__Data records__
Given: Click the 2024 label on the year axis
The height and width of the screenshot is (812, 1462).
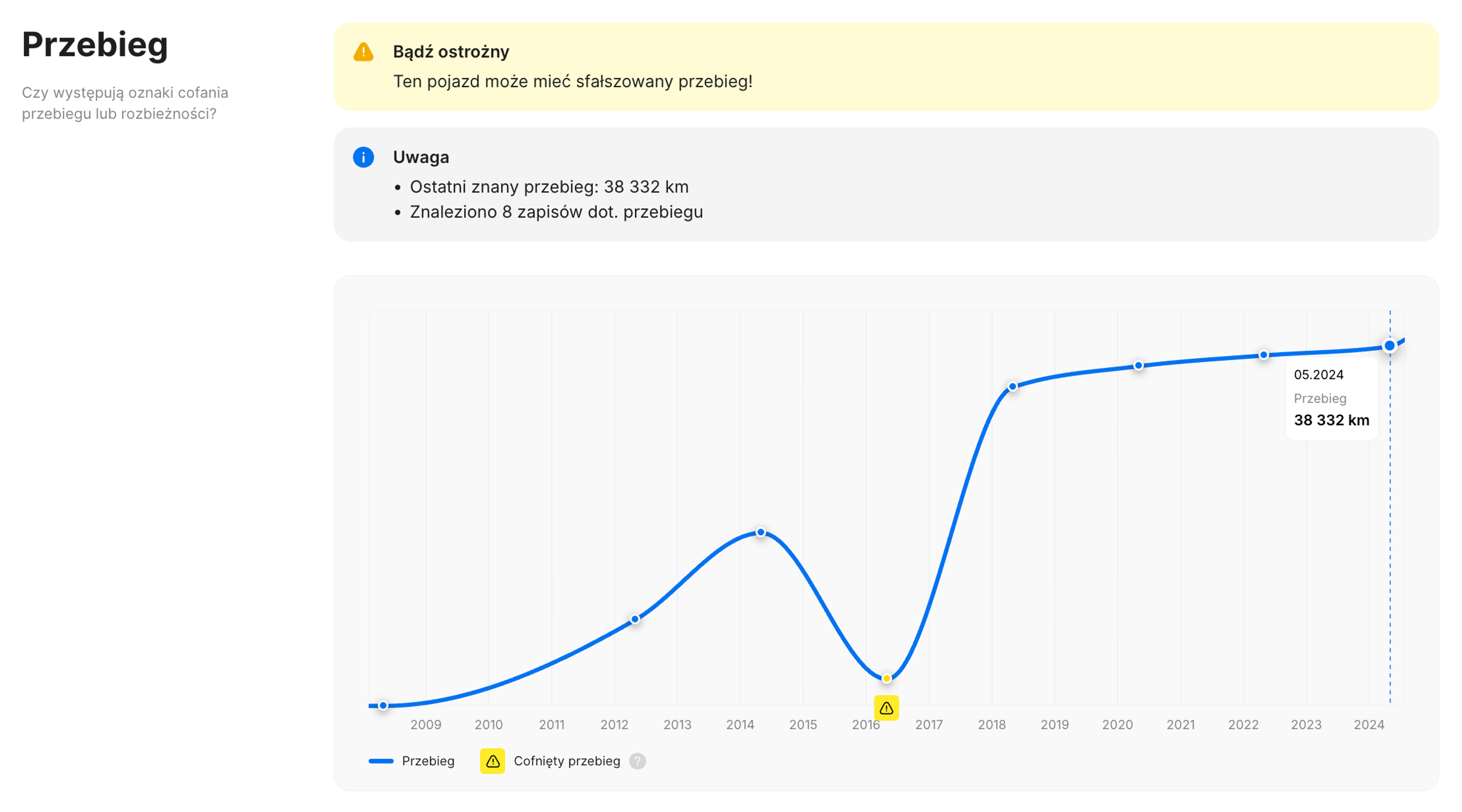Looking at the screenshot, I should tap(1368, 724).
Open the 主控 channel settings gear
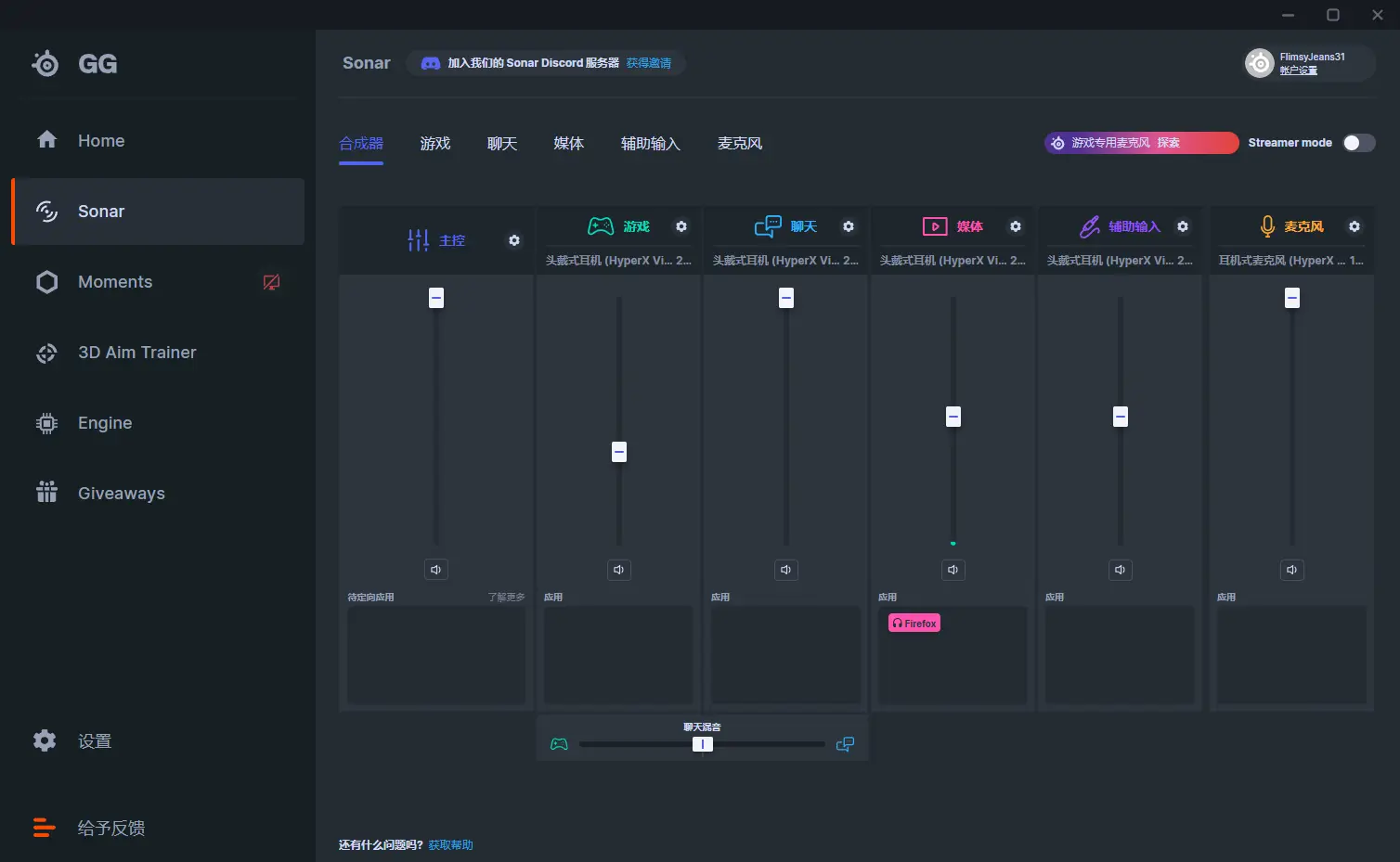Viewport: 1400px width, 862px height. pyautogui.click(x=513, y=240)
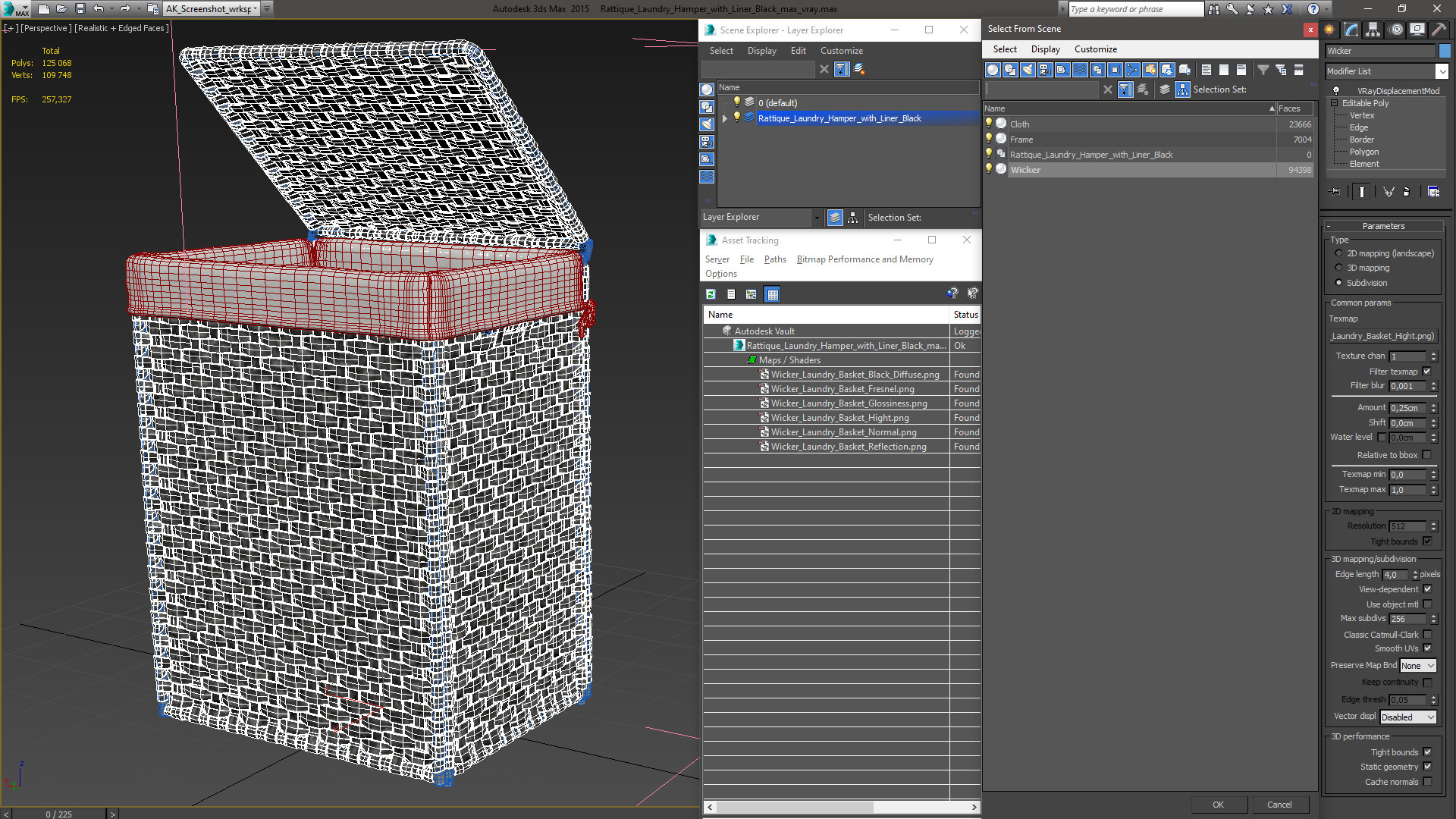Viewport: 1456px width, 819px height.
Task: Refresh the Asset Tracking list
Action: click(711, 294)
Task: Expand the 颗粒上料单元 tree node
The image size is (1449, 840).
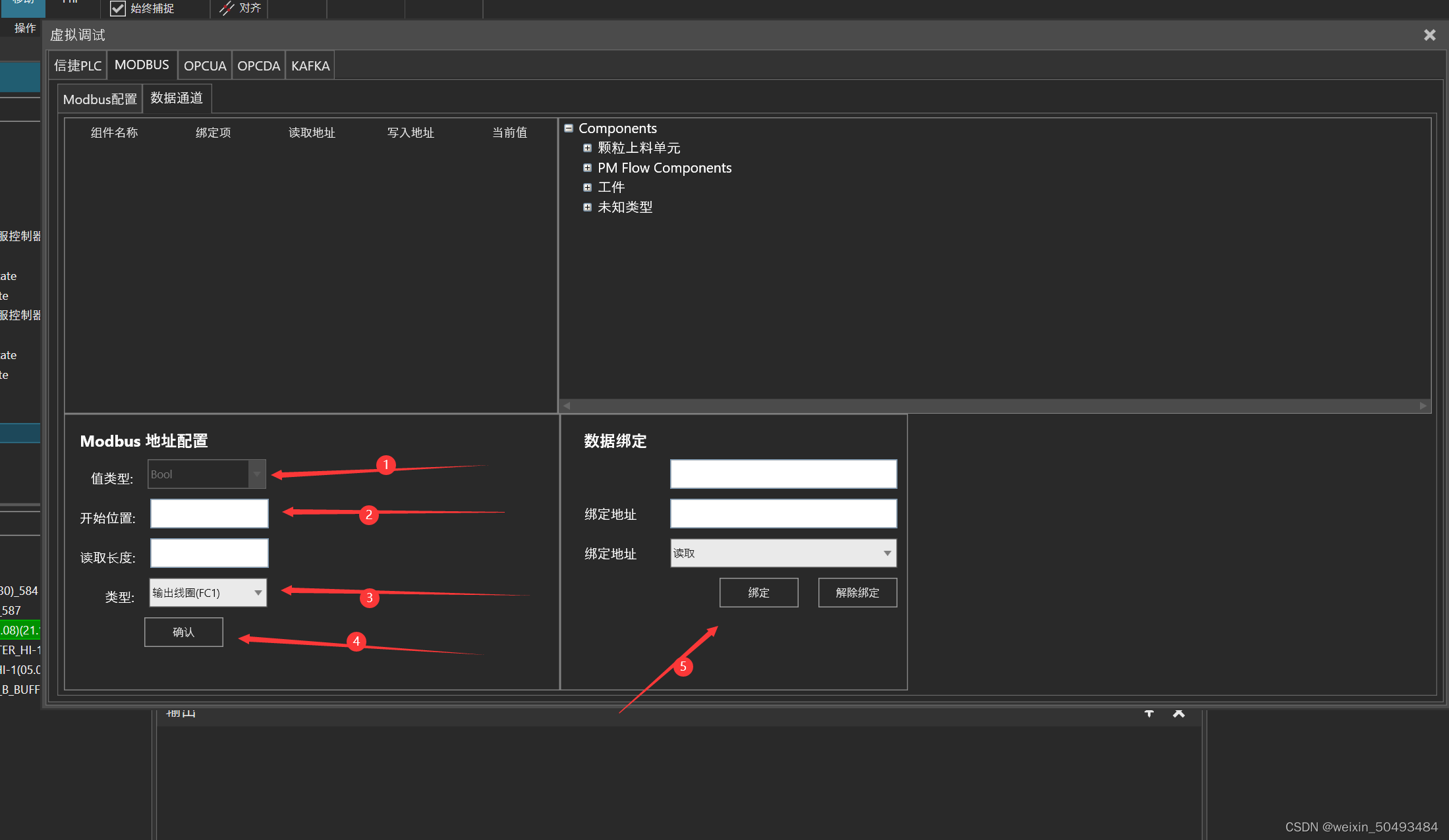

__What the exercise asks__
Lay out the lines from the start of the items up to and including the line with "Looking at the" as a numbered list, skipping blank lines and leaving out the pictures.

__Finished exercise__
1. Given: Click the 2024 label on the year axis
2. The height and width of the screenshot is (812, 1462).
3. Looking at the screenshot, I should tap(1368, 724).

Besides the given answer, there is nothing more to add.